И Держимир яростно закусил нижнюю губу. «Он все может!» Появились сомнения: насчет чуроборского оборотня ничего нельзя сказать наверняка! Как знать, что с ним сделал развал мироздания, в какую сторону повернул его беспокойный и трудноуправляемый дух? Как можно говорить, что ты знаешь Велесова сына, оборотня, волка? И Смеяна тут не судья: Огнеяр ей как старший брат, она всегда его оправдает. Даже если он на самом деле украл богиню весны! Как сумел? Да уж он сумеет!

– Боги нас, глупых, на ум наставили! – кричал на вечевой степени уже другой посадский, бойкий плотник по имени Доля. – Вела сама! Вела открыла: весна – у Велесова сына в плену, и тот только его одолеет, у кого руки по локоть в золоте, ноги по колено в серебре…

– Громобой! – вдруг вскрикнул звонкий девичий голос.

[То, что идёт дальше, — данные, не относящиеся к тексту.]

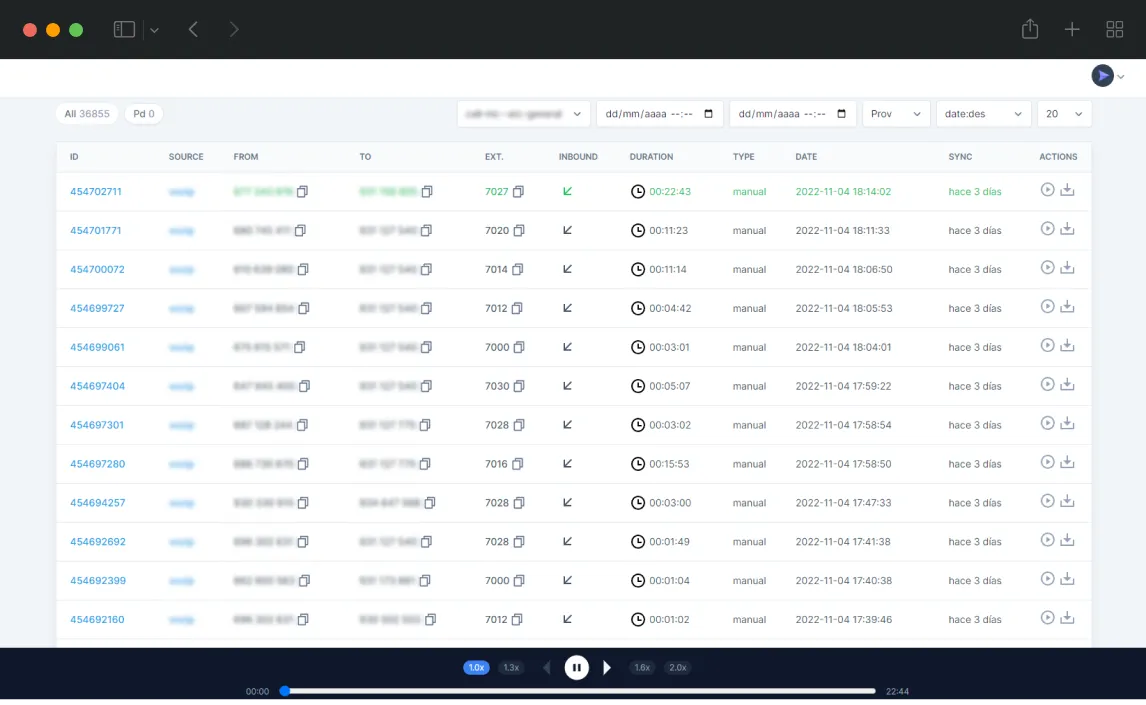The height and width of the screenshot is (705, 1146).
Task: Show the tab overview grid
Action: 1114,30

Плотника Долю подвела любовь к сказаниям: на ум пришли слова, которых Веверица не говорила. Хорошо знакомый образ Перуна – спасителя весны у каждого был на уме, но Веселка вдруг вспомнила о живом человеке, о том единственном, кто годился для такого дела.

– Громобой! – кричала Веселка, чуть ли не подпрыгивая от бурливших в ней чувств – радостного нетерпения, тревоги, неясной режущей тоски и готовности всем пожертвовать. – И мне ведь про него Вела говорила! Это дело для него! Он и корову нашу вернет, и весну нашу! Я говорила!

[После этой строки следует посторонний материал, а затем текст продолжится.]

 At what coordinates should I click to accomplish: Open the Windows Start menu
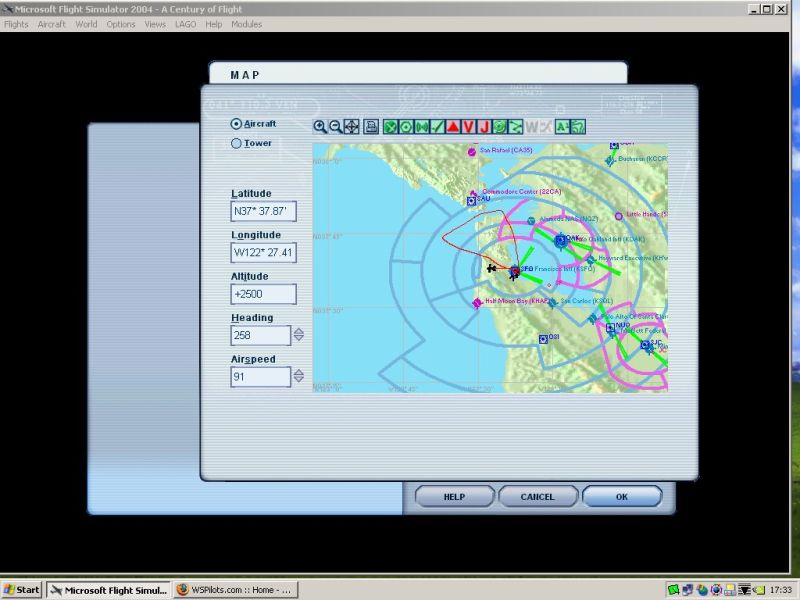(x=21, y=590)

В толпе ее не было видно, но голос слышали все, и оттого он, идущий неведомо откуда, казался голосом божества, голосом самой Лели-Весны, молящей о спасении.

– Громобой, Громобой! – стало повторять множество голосов. В голосах звучало нарастающее ликование, как будто долго искомая истина наконец-то далась в руки. – Вот кто нас поведет! Сын Перуна – на сына Велеса! Все верно! Один к одному!

В толпе возникло оживление, все оглядывались, искали. Кузнецы расступились, Вестим вытолкнул вперед Громобоя. Как обреченный, он медленно поднялся на вечевую степень. Народ радостно кричал и даже кидал вверх шапки; князя и то не приветствовали так бурно. Громобой выглядел хмурым, но никого это не смущало: в его хмуром лице, как солнце за тучами, людям виделась их будущая победа. Теперь он стал их вождем, вопложением их силы и надежды, и сам вид его мощной фигуры вливал бодрость и готовность к действию.